:: WHAT IS REQUIRED ::
Only those lines in the data below from the line containing "Click the Weather Highlights heading" through the line containing "Given: Toggle the hamburger sidebar menu", both included, should be restated word for word.

:: DATA SHOWN ::
- - -
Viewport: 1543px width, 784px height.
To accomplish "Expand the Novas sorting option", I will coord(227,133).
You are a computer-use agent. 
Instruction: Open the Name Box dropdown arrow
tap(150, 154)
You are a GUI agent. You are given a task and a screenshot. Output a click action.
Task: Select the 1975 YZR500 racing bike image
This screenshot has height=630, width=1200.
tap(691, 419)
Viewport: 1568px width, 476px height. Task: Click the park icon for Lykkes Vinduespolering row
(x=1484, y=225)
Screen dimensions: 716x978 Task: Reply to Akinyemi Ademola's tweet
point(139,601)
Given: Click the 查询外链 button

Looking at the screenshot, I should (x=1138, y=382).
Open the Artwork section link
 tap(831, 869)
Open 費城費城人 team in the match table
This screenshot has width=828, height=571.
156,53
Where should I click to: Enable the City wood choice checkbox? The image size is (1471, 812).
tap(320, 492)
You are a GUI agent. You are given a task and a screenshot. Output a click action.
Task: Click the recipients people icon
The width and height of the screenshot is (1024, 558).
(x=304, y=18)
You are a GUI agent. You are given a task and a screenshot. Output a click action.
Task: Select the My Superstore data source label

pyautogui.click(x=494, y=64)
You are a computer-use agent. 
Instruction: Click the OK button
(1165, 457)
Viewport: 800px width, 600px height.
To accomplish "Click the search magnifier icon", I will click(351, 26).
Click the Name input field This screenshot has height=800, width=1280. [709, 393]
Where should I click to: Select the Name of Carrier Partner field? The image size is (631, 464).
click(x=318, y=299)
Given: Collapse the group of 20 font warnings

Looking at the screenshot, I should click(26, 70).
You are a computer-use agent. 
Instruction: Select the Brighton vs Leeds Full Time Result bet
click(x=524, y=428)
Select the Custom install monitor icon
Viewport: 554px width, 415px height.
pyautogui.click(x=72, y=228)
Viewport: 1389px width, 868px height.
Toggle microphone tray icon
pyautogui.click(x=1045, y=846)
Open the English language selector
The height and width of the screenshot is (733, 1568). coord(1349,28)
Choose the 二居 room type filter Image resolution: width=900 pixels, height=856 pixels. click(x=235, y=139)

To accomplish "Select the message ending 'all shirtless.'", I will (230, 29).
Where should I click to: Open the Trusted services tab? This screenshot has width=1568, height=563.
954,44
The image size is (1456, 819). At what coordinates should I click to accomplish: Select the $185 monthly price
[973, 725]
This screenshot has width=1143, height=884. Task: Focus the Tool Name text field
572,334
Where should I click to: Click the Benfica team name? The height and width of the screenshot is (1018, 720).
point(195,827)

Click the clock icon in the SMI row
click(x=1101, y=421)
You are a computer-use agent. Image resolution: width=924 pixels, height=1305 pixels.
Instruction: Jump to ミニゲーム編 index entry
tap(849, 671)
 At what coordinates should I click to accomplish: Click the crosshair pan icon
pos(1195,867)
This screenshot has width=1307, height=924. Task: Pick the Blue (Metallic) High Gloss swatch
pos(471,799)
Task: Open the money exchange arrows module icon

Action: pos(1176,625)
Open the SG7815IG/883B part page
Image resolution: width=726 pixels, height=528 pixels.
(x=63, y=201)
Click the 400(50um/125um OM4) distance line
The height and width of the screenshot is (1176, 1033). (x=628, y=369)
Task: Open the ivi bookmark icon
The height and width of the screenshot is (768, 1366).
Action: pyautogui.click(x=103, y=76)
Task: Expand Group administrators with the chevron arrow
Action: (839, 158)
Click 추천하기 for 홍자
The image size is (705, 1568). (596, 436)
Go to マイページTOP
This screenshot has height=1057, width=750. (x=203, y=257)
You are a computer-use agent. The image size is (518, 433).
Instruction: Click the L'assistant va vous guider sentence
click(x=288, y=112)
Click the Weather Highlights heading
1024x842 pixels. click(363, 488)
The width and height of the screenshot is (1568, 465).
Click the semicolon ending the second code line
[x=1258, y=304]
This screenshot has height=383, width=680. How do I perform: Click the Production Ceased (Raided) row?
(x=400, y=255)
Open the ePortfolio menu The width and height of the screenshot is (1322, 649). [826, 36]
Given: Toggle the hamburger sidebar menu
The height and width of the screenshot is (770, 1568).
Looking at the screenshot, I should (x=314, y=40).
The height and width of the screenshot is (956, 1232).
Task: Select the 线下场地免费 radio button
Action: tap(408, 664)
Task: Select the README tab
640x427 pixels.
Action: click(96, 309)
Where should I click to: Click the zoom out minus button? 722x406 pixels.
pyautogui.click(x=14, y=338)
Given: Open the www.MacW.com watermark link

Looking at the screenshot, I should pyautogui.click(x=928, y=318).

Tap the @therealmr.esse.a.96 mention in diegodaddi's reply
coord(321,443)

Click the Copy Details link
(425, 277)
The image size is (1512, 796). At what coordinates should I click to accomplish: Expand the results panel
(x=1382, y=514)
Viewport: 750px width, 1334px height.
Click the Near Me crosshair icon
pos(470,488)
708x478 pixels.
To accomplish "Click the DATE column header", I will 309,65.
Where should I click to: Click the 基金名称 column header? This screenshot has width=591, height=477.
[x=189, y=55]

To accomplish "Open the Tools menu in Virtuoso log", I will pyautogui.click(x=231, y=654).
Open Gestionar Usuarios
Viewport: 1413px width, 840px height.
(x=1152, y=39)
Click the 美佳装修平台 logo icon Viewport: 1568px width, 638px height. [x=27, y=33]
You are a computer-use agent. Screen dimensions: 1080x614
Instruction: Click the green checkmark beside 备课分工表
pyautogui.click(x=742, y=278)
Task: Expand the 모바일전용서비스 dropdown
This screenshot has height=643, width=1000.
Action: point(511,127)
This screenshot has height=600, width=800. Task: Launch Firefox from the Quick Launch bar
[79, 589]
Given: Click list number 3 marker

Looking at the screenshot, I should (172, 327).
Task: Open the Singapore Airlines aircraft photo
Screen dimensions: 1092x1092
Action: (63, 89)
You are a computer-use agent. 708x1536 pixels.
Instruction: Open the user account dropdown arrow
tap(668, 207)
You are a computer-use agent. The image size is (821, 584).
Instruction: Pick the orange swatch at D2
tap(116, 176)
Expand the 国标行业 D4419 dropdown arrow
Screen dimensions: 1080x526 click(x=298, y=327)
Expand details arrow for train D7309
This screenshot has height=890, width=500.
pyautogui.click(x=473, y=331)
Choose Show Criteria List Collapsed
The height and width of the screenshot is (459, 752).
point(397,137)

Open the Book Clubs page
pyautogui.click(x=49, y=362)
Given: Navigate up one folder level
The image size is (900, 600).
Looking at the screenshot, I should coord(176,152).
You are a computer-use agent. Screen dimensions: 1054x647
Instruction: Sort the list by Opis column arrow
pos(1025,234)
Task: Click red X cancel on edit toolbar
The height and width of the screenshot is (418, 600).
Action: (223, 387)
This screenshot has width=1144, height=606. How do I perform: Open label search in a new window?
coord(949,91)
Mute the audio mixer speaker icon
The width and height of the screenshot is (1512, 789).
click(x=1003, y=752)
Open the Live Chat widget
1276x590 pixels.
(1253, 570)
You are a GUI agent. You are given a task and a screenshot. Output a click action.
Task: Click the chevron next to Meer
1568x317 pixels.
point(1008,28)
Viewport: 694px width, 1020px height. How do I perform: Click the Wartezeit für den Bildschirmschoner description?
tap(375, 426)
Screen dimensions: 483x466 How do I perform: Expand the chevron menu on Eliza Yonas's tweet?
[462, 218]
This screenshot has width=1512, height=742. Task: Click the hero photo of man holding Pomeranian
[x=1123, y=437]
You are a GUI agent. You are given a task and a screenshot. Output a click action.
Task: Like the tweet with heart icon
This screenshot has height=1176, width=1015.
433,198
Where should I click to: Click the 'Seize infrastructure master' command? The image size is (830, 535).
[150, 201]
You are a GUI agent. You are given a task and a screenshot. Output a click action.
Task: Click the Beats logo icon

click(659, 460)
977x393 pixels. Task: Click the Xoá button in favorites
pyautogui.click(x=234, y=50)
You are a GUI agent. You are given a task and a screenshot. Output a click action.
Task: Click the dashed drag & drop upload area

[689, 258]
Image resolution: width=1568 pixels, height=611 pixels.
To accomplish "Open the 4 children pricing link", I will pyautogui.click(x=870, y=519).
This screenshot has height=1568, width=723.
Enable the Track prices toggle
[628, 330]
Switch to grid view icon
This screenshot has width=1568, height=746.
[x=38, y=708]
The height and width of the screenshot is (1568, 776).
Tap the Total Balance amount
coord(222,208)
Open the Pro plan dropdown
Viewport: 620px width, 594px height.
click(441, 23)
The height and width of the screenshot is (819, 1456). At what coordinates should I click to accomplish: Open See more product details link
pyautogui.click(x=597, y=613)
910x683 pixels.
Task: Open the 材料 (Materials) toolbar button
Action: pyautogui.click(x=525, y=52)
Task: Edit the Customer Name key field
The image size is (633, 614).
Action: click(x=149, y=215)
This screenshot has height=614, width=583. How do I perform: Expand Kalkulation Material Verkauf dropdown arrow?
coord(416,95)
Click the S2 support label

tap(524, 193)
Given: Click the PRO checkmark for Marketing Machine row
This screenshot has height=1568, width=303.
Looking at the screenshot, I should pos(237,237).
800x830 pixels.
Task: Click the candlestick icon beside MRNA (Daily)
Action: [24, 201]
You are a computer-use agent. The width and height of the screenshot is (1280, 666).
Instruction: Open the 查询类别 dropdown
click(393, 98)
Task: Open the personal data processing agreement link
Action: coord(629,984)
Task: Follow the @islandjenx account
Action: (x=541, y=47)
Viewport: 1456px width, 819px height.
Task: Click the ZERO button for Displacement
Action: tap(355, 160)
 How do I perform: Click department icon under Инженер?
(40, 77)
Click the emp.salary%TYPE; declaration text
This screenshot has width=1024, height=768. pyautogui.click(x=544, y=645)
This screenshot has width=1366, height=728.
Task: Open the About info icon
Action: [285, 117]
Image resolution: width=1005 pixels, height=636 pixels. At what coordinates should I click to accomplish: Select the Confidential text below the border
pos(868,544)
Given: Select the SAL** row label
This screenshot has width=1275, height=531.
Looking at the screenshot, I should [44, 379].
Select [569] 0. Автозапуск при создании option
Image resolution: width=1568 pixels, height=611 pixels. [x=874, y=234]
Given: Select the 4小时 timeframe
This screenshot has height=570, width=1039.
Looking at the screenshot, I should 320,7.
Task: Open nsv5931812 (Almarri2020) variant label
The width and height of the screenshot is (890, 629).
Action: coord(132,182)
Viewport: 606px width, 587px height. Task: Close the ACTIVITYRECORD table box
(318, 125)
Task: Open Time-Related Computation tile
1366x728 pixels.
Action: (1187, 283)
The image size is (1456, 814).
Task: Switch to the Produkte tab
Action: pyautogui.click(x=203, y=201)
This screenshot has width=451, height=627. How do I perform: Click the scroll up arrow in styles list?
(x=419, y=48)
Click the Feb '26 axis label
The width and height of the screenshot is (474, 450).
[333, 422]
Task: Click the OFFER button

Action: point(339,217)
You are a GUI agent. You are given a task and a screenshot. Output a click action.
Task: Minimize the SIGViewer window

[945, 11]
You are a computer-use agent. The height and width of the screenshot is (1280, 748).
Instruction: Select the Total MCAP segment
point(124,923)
- - -
:: OUTPUT OF THE EXERCISE ::
Click the Weather Highlights heading
1024x842 pixels. click(363, 488)
The width and height of the screenshot is (1568, 465).
Click the semicolon ending the second code line
[x=1258, y=304]
This screenshot has height=383, width=680. How do I perform: Click the Production Ceased (Raided) row?
(x=400, y=255)
Open the ePortfolio menu The width and height of the screenshot is (1322, 649). [826, 36]
Given: Toggle the hamburger sidebar menu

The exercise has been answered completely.